=== The records ===
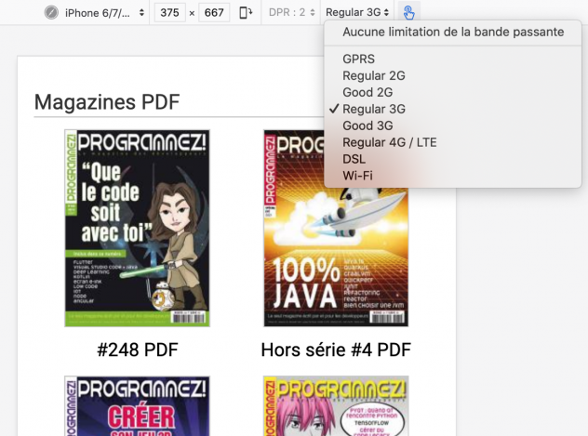Select Aucune limitation de la bande passante
Viewport: 588px width, 436px height.
(452, 32)
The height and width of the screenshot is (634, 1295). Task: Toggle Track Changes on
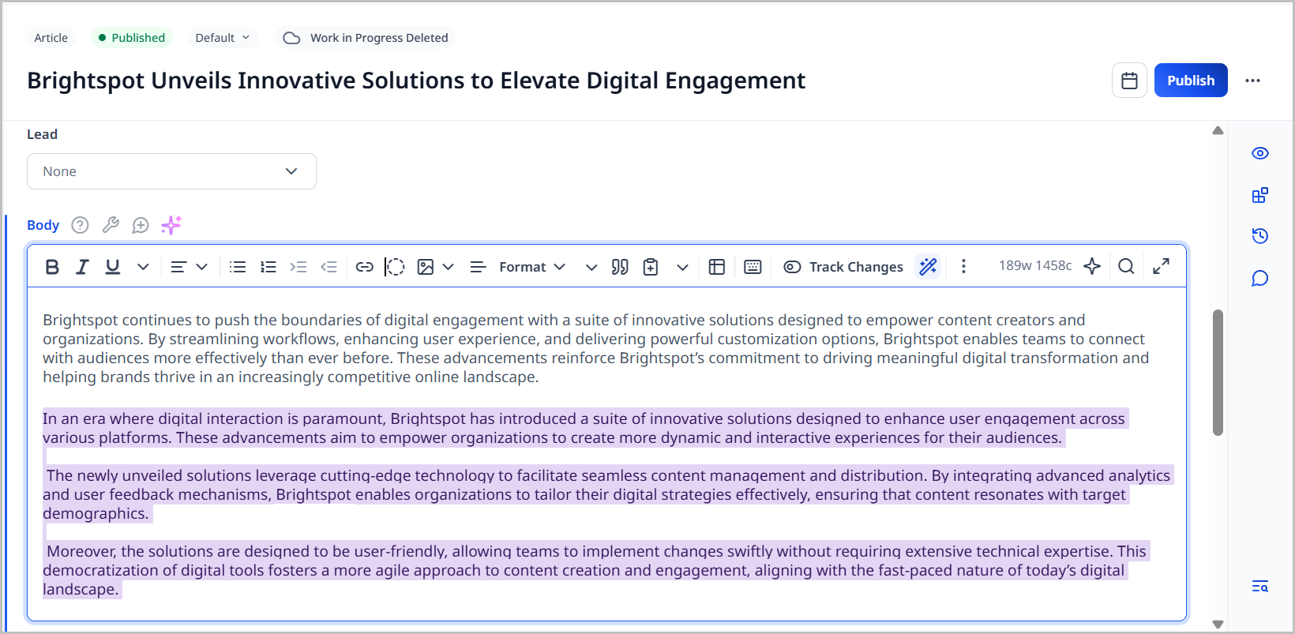tap(843, 267)
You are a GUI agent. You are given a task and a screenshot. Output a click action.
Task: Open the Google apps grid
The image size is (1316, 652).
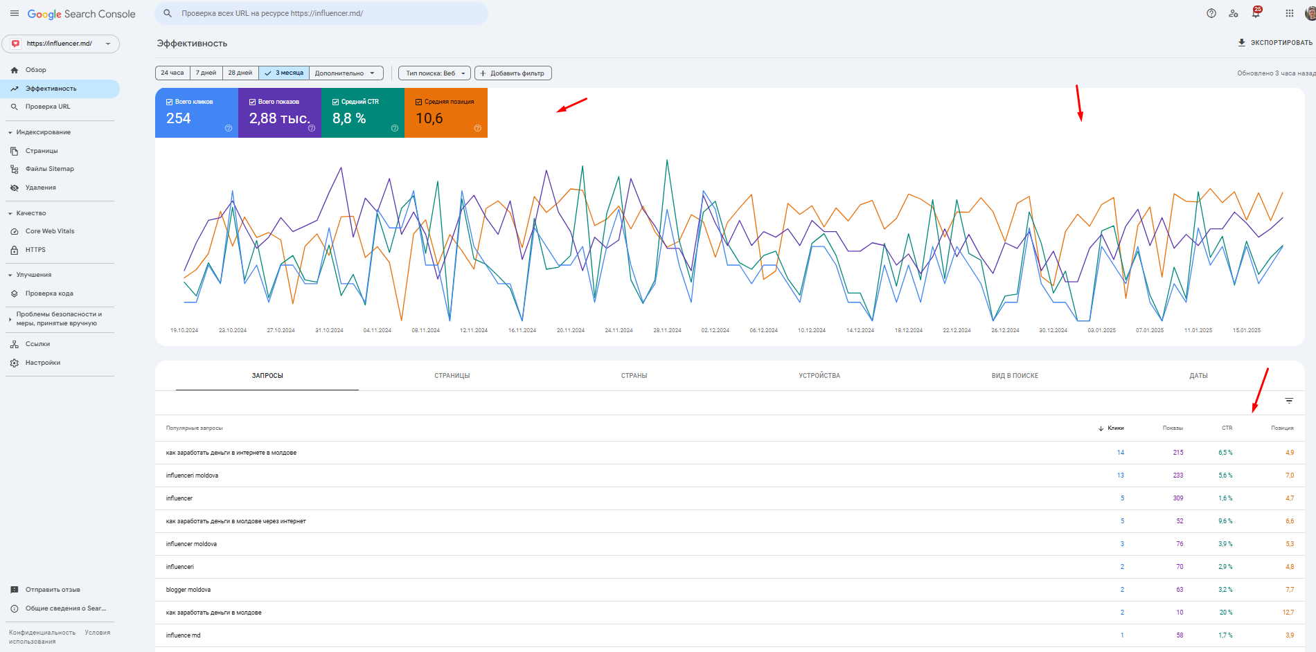1289,13
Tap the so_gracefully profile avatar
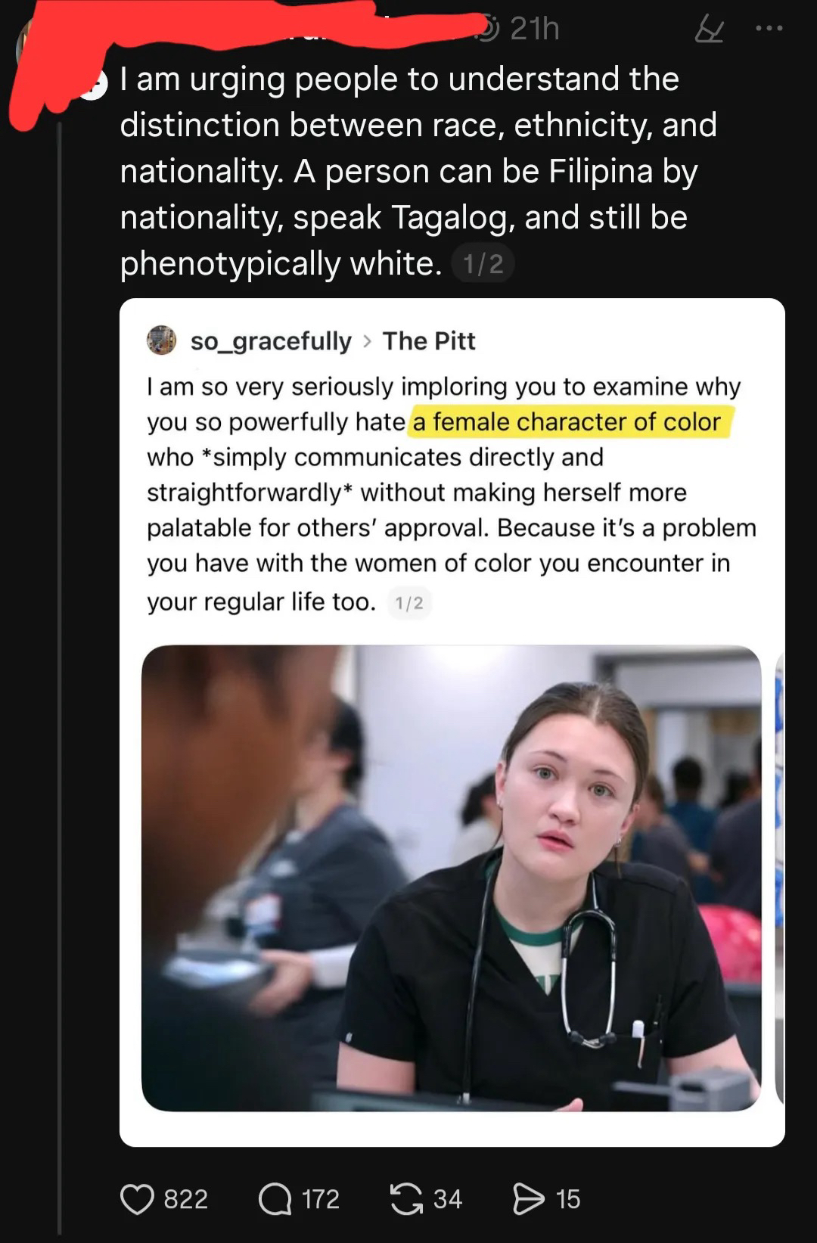The height and width of the screenshot is (1243, 817). click(161, 340)
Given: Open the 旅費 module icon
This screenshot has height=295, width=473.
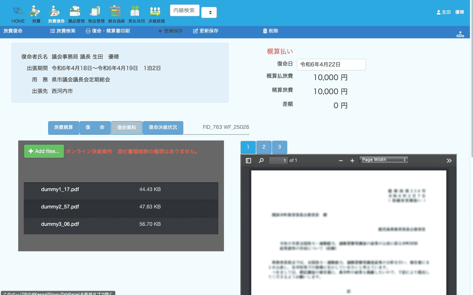Looking at the screenshot, I should pos(36,14).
===
From the line containing "The height and width of the screenshot is (634, 1295)." through the last line of the data above, write out every line word for word, and nothing else. Do not include the pictures.

### Solution to this exercise
The height and width of the screenshot is (634, 1295). Task: Toggle Track Changes on
tap(843, 267)
You are a GUI agent. You are given a task and a screenshot. Output a click action.
Task: Open the Google apps grid
The image size is (1316, 652).
1289,13
Tap the so_gracefully profile avatar
The height and width of the screenshot is (1243, 817). click(161, 340)
Given: Open the 旅費 module icon
This screenshot has height=295, width=473.
Looking at the screenshot, I should pos(36,14).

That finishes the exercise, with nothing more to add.